Cependant, leur passage de la vie à l’au-delà mérite une vénération, une lamentation afin de leur accorder un repos paisible, ostentatoirement à l’annonce d’un décès : il s’agit alors de les ancestraliser.
Les types de mort dans la tradition lamé
Chez le peuple lamé, il existe trois types de mort : la mauvaise mort, la bonne mort et la mort noble. A l’annonce de la disparation d’une âme, la question évidente qui se pose c’est « quelle est la cause du décès ? Dans quelles conditions est-il mort ?
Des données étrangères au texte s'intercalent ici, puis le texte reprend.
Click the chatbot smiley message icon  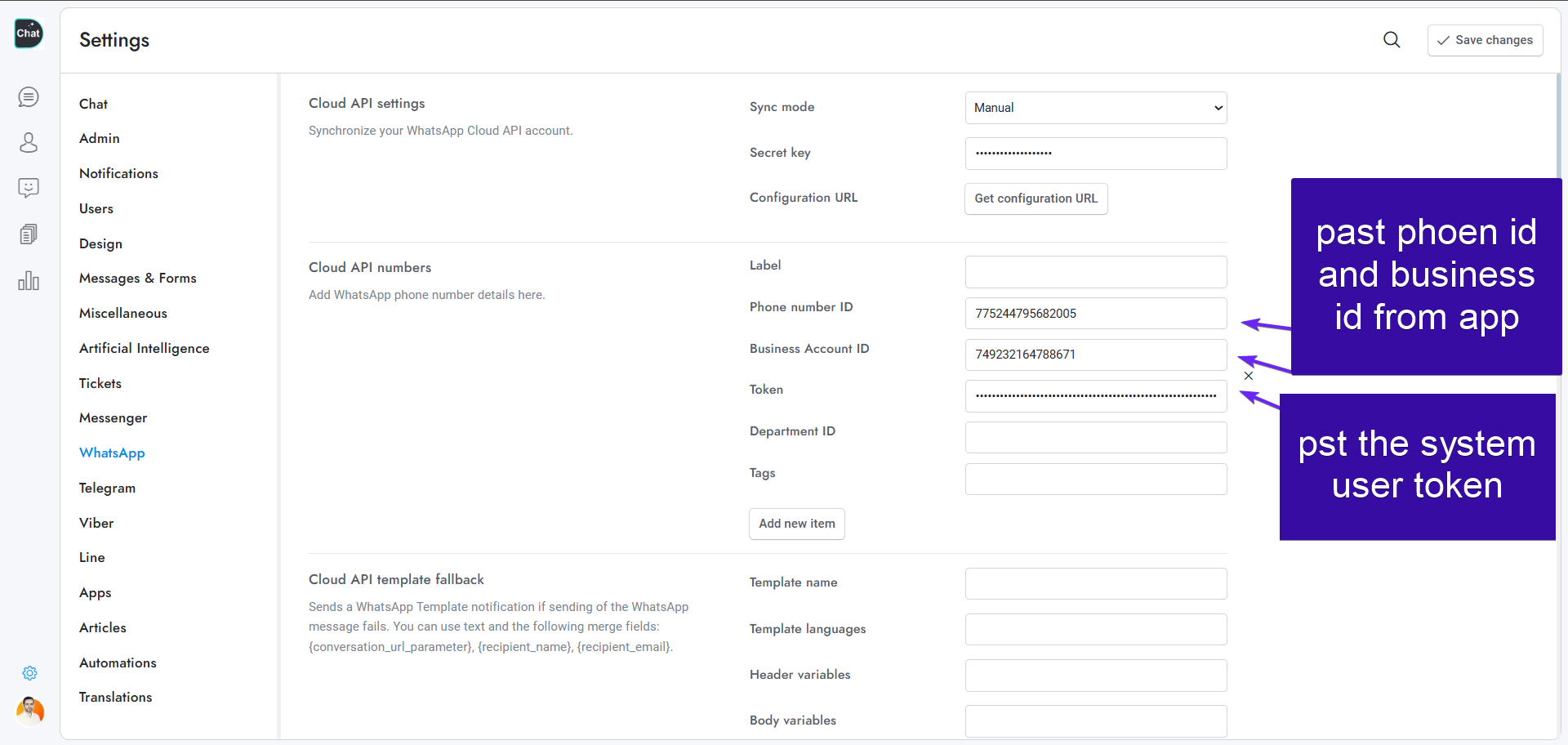coord(29,189)
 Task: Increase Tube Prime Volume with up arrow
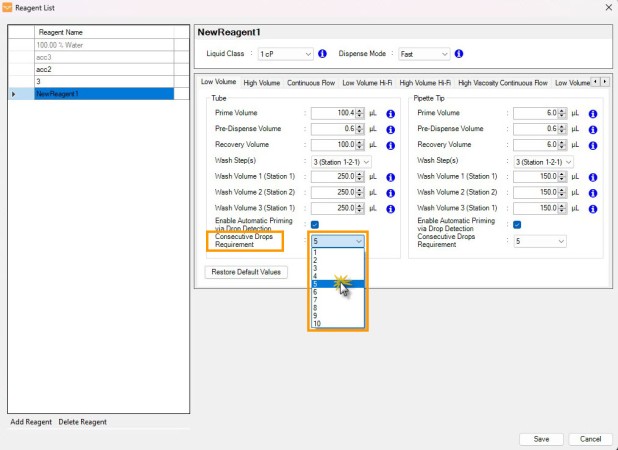coord(359,111)
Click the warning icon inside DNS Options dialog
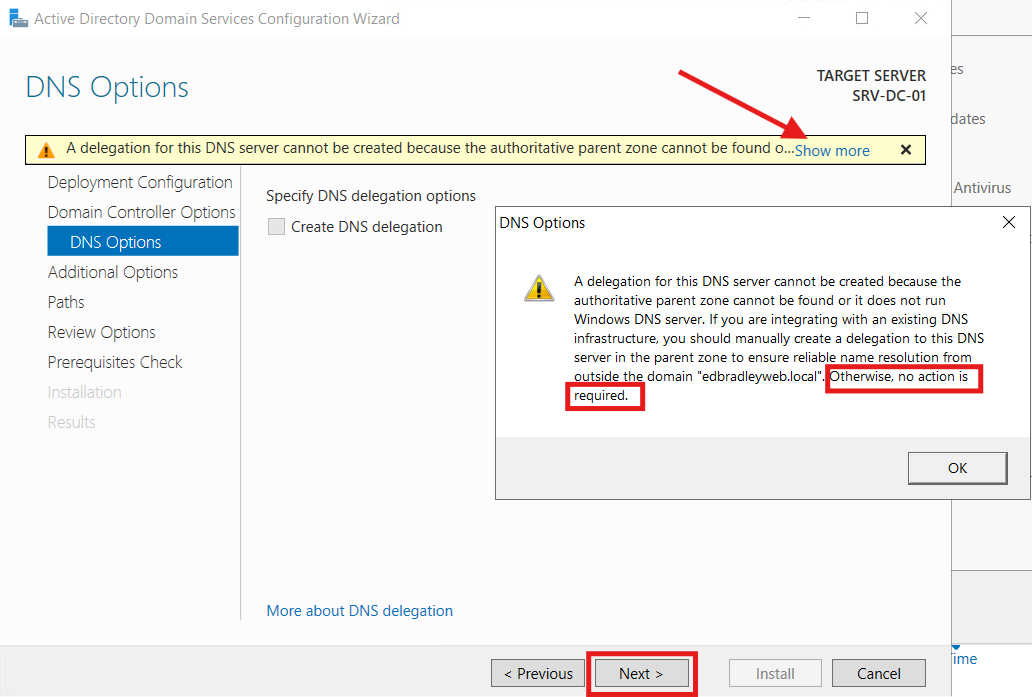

Ces interrogations sur l’origine et les conditions du décès servent à déterminer le type de mort, et l’avis des ancêtres sur la vie du groupe familial
La bonne mort
La bonne mort est celle d’une personne âgée, ayant une descendance considérable (fils, petits fils, arrière petits fils, etc.) Elle n’est pas une surprise pour le défunt car, celui-ci, est considéré comme un sage dans la société, ‘’une bibliothèque de la tradition’’ comme le dit Joseph KI-ZERBO.
En effet, chez le peuple lamé, la mort ne surprend pas un sage. Elle est donc anticipée et préparée par le défunt. Elle alerte l’esprit vivant du sage afin que celui-ci prépare les siens. Elle survint lorsque le sage est dans son lit d’agonie, entouré des siens. C’est le moment crucial où l’agonisant dicte sa dernière volonté, présente son testament de façon orale, choisit son héritier et impose sa main sur ce dernier accompagner des paroles de providence : une bénédiction ancestro-parentale.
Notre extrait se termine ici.